At that time there were 35 children in each class, and in all honesty, the principal hadn’t really devoted much time to figuring out what he was going to do for the few children who were especially weak. Yet here was Rav Yitzchok Scheiner, rosh yeshivah of Kamenitz, looking him in the eye and asking him what the plan was.

“Look, I want to tell you something,” Rav Scheiner said at last. “Imagine if I lent you a thousand shekels, and when it was time for you to return the money, you gave me back nine hundred and fifty shekels, fifty less than the sum I gave you. Maybe you’d be thinking, This is almost the entire amount that you gave me. I know it’s not everything, but it’s close enough… “

Reb Binyomin was taken aback. Rav Yitzchok Scheiner was the rosh yeshivah of Kamenitz, in charge of its yeshivah gedolah, yeshivah ketanah, and cheder. He carried the weight of a huge Torah institution with many students on his shoulders. He had to raise millions of dollars every year and give several shiurim on a daily and weekly basis, not to mention the time he spent dispensing advice to various mosdos, the time devoted to his own learning, as well as to his family.

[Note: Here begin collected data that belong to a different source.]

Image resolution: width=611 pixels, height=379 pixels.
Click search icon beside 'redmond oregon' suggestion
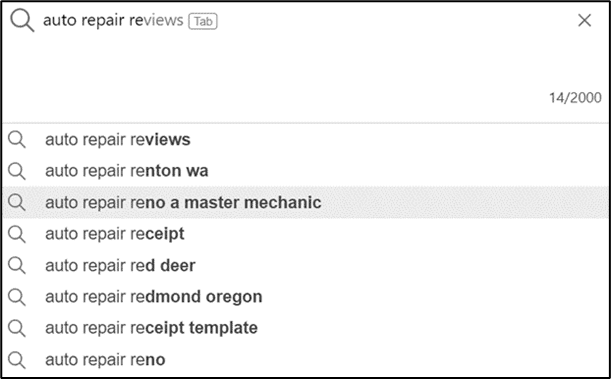(x=17, y=297)
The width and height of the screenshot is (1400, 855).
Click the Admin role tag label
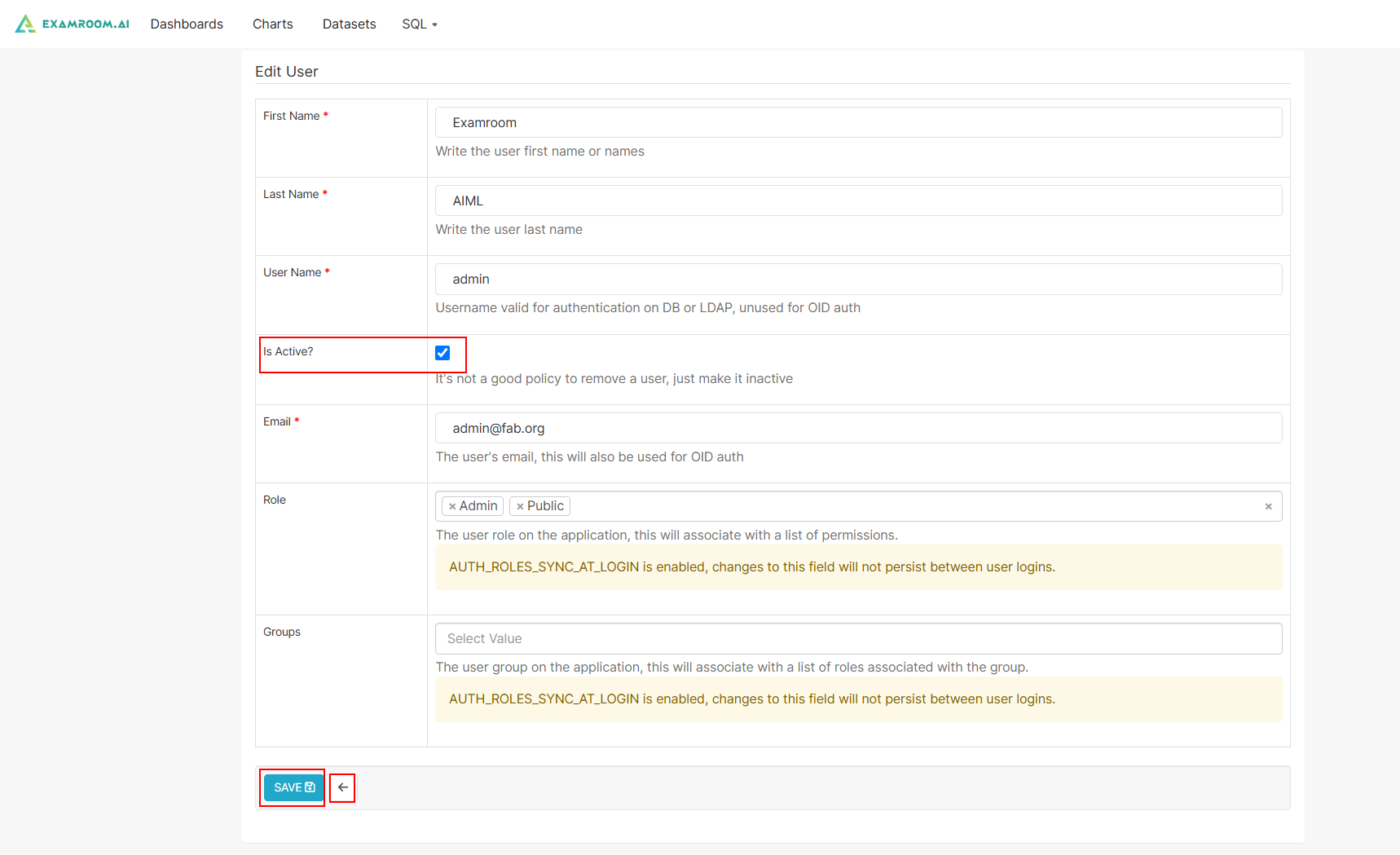pyautogui.click(x=478, y=506)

“Rosh Yeshivah, can I ask a question?”

Rav Scheiner nodded.

“I know how busy the Rosh Yeshivah is. I know how many jobs he does, and how many tasks occupy his time. So how does the Rosh Yeshivah have time to review these lists in addition to everything else?”

“Reb Binyomin, you’re right that I don’t really have time to sit with you and discuss the name of every child in the cheder. But I’m doing this because I want to make sure that you will take the time to do this. I know that if I don’t ask this of you, there is no way that you will make the time. So I ask in order that you will make the time.”